Locations of the 102 U.S. climate divisions. Red, blue, yellow, and green divisions mark the southeastern, northeastern and southern Florida, midwestern, and western regions, respectively.

Citation: Journal of Applied Meteorology and Climatology 57, 9; 10.1175/JAMC-D-18-0063.1

Daily minimum and maximum temperature station data were obtained from the USHCN. As noted above, although USHCN daily data have been subjected to QC checks, they have not been bias adjusted for nonclimatic temperature shifts. Evaluation here of Corn Belt USHCN daily station data during the summer months shows that a reduction in daily temperature range resulting from the 1980s shift to the Maximum–Minimum Temperature System (Quayle et al. 1991) is particularly evident. However, the use of these data in section 5 is limited to calculating rank correlations between 121 station’s CDDS and GDDS totals during 1950–2014. As a result, the USHCN daily data are not used as records of unbiased temperature variation but are used to estimate the rank similarity between CDDS and GDDS values calculated from the same temperature records.

3. The ORR method

Detecting variation in long-term climate records can be confounded by a time series analysis method’s basic assumptions. Regional climate variability can occur in intermittent regimes or irregular cycles, but indiscriminate linear trend analysis assumes somewhat linear behavior over the periods that trends are fitted. Centennial and multidecadal global temperature records, for example, show evidence of breakpoints and piecewise linear variation with changing trend values [see Seidel and Lanzante (2004) and references therein]. Moving-window-based methods such as wavelet analysis (Lau and Weng 1995) provide a way of exhaustively sampling a time series’ variation and have been used to resolve intermittent climate cycles (Wang and Wang 1996; Minobe et al. 2002). However, wavelet analysis and related methods (Harris 1978; Mihovilovic and Bracewell 1991) still assume that a time series’ underlying behavior is basically cyclic. By contrast, ORR analysis is based on a less restrictive condition, that is, that climate variability occurs as distinct decadal to multidecadal climate regimes with arbitrary onset and duration. The method detects climate regimes as the most significant sequences of low and high rankings in a time series relative to a null hypothesis that assumes the absence of trends and low-frequency variation (H1). Its strengths stem from a ranking- and moving-window-based approach that avoids the restrictive assumptions on which some time series analysis methods are based.

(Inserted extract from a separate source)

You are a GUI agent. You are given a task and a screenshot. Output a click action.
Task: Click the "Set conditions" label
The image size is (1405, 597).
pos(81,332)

In short, the ORR method (Mauget and Cordero 2014; Mauget 2003, 2011, 2015) is a brute-force analysis of rankings to find the most significant sequences of low or high rankings in a time series. Given a 120-yr time series of TMNS, TMXS, or CDDS values, the method begins by ranking a time series’ values and then sampling the rankings over running time windows. Each sample of rankings are converted into corresponding Mann–Whitney U and Z statistics (Mann and Whitney 1947), which are normally distributed variables that are proportional to the incidence of high rankings in the sample. Thus, U statistics in a distribution’s upper (lower) tail indicate a sample with a high incidence of high (low) rankings. This running sampling of rankings is repeated over a range of sampling sizes to test for regimes of varying length. Finally, the significant Z statistics from all the running analyses are then evaluated to identify the most significant concentrations of low or high rankings, that is, optimal ranking regimes, occurring over nonoverlapping time windows.

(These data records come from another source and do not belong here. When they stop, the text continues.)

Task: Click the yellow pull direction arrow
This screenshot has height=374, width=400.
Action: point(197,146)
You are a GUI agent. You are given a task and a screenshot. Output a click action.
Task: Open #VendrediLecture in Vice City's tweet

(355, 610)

Although the U statistic for a sample of rankings can be calculated on the basis of the sample’s size and rank sum (Wilks 2011), the statistic is also equal to the total number of data values outside the sampling window that precede each sample value when all values are arranged by rank (Hollander and Wolfe 1999). Thus for a 120-year time series divided into a sample window of nI = 20 years and nII = 100 years outside that window, the largest U statistic occurs when the sample contains the 20 highest-ranked years. In that case, 100 nonsample years precede each sample year when arranged by rank, resulting in Umax = 100 × 20 = 2000. The smallest U statistic is produced by a sample with the 20 lowest-ranked years, where no sample ranking is preceded by nonsample rankings when rank ordered (Umin = 0 × 20). Sets of 20 randomly sampled rankings produce U statistics that are normally distributed between those two extreme values. That distribution’s mean is equal to the average of the Umin and Umax values:
e1
The U distribution’s standard deviation can be estimated with (Wilks 2011)
e2
where
eq1
is a factor accounting for the incidence of ties in a time series’ values, with J indicating the number of groups with tied values and tj giving the number of tied values within each group. A sample’s U statistic can be Z normalized using the null parameters of Eqs. (1) and (2), with significant negative (positive) Z values indicating a significant incidence of low (high) rankings relative to a null hypothesis that assumes random sampling (H0):
e3
Although the ORR method tests for significant low-frequency climate variability, the Monte Carlo–derived null parameters that specifically test the H1 hypothesis in previous work (Mauget 2003, 2004) can result in Z statistics that are less conservative, that is, with larger magnitudes, than those resulting from Eq. (3). To prevent assigning significance to ranking sequences consistent with random variation, the approach here was to compare the Eq. (3) Z0 magnitude with that of a second Z1 statistic that specifically tests the H1 hypothesis:
e4
For each time series and each nI sample size, the Eq. (4) μ1 and σ1 null parameters were calculated through a Monte Carlo process that repeatedly sampled rankings from 120-yr autoregressive noise series consistent with H1. The Monte Carlo procedure used to generate H1-consistent U null distributions and calculate their μ1 and σ1 null parameters is described in Mauget and Cordero (2014). As in that analysis, a ranking sample’s Z statistic was assigned on the basis of which Z normalization resulted in the smallest Z magnitude and the most conservative significance level:
e5

Figures 2a–e demonstrate the ORR procedure applied to Fig. 1’s division 84 (northern California) TMXS time series. Figure 2a shows the TMXS series and its low-frequency variation derived through a low-pass Lanczos filter (Duchon 1979) with a cutoff frequency of ν = (20 yr)−1. Figure 2b shows the series of Eq. (5) Z statistics for TMXS rankings sampled over running 20-yr periods, with horizontal lines marking the Z statistics’ negative and positive significance at two-sided 95%, 99%, and 99.9% confidence levels and Z magnitudes > 4.0. Figure 2b also defines the shading scheme used to identify those eight Z levels on the figure’s left axis. Figure 2c’s colored horizontal regime bars mark the duration of the 20-yr ranking regimes found to be negatively or positively significant at a 95% or better confidence level in Fig. 2b, superimposed on the TMXS series. Those bars are vertically placed according to each ranking regime’s Z statistic, which is measured on the figure’s right axis, and are shaded with the Fig. 2b color scheme.

Fig. 2.
Fig. 2.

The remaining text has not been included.